Wait a minute, I can hear you saying. Don't these things cost money? The phrase budget deficit comes to mind. Is this as important as finding the unified theory of physics or housing the homeless? Yes and no. Yes, NASA could save money in the long run by having a clear goal, but why is money so scarce? Every year the U.S. Government invests some $300 billion in a Manichaean mythology that the world is divided by an eternal conflict between the forces of good and evil, light and dark. Why not invest instead in a different mythology? Why not invest a pittance of the military budget in a new mythology of cooperation and evolution, of the earth as a living organism with eyes molded from stardust, still dumb but trying to learn?

The Soviet Union has begun a generation-long program to explore Mars that is expected to end with cosmonauts landing on the Red Planet, so prominent in the sky these nights, soon after the turn of the century. A Soviet scientist has announced that an automated roving vehicle will land there in 1994; one of its jobs will be to look for fossils. Fossils on Mars?
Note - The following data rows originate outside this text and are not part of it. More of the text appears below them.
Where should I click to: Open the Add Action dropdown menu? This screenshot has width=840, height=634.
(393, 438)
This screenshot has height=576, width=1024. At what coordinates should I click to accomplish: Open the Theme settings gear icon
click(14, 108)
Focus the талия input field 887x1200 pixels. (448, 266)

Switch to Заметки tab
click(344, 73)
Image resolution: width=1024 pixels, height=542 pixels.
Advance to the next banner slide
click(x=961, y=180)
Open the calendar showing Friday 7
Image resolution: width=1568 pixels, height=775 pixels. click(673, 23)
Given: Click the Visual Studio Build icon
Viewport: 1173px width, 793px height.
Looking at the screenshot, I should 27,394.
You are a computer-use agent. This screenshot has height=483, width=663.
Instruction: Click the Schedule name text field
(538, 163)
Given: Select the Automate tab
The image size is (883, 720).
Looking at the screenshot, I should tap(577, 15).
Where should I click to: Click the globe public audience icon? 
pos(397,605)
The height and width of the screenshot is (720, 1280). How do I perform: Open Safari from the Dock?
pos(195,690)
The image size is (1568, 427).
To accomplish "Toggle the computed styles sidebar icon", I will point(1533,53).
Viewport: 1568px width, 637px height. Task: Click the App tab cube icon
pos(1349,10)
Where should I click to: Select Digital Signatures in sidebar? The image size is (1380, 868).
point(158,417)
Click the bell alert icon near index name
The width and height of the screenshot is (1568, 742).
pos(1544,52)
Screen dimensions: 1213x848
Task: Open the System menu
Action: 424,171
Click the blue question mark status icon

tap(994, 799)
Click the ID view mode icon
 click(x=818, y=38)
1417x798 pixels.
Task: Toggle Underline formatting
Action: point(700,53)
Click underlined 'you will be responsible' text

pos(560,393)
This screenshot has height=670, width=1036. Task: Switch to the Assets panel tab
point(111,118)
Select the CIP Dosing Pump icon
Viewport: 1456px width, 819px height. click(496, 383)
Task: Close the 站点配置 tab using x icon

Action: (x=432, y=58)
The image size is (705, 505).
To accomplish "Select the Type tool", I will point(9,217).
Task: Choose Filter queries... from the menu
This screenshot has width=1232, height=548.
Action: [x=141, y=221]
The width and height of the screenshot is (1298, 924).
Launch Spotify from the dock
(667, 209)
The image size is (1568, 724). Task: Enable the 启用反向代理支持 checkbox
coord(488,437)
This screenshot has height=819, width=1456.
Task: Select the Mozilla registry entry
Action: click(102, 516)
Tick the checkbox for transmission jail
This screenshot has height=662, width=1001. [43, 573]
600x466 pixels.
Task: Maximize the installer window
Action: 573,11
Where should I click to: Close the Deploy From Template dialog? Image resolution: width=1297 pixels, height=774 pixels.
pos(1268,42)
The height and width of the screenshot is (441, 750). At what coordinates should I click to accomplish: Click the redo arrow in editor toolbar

Why shouldn't we join the Soviets in their great adventure, as they have continually beseeched us? As humans we shouldn't care who makes the big discovery or what language it is reported in. But as humans we should like to see a thing done as well as possible, and it is still our turn to lead, to help invest in the new mythology. The American space program has become a kind of monument that we have bequeathed to future generations and the other peoples of our planet. It is a homage to humility and hope, a promise, like great art or science, that we can escape, that we can loose the bonds that chain us to ourselves and soar. The rockets are soaring again. But they're not going anywhere -- yet.

There's a famous story about Robert Wilson, the founder of Fermilab (where they do look for the grand and unified theory). Wilson was asked once by a penurious congressional committee if Fermilab contributed anything to the national defense. No, answered Wilson, it just helped make the country worth defending. So did the space program.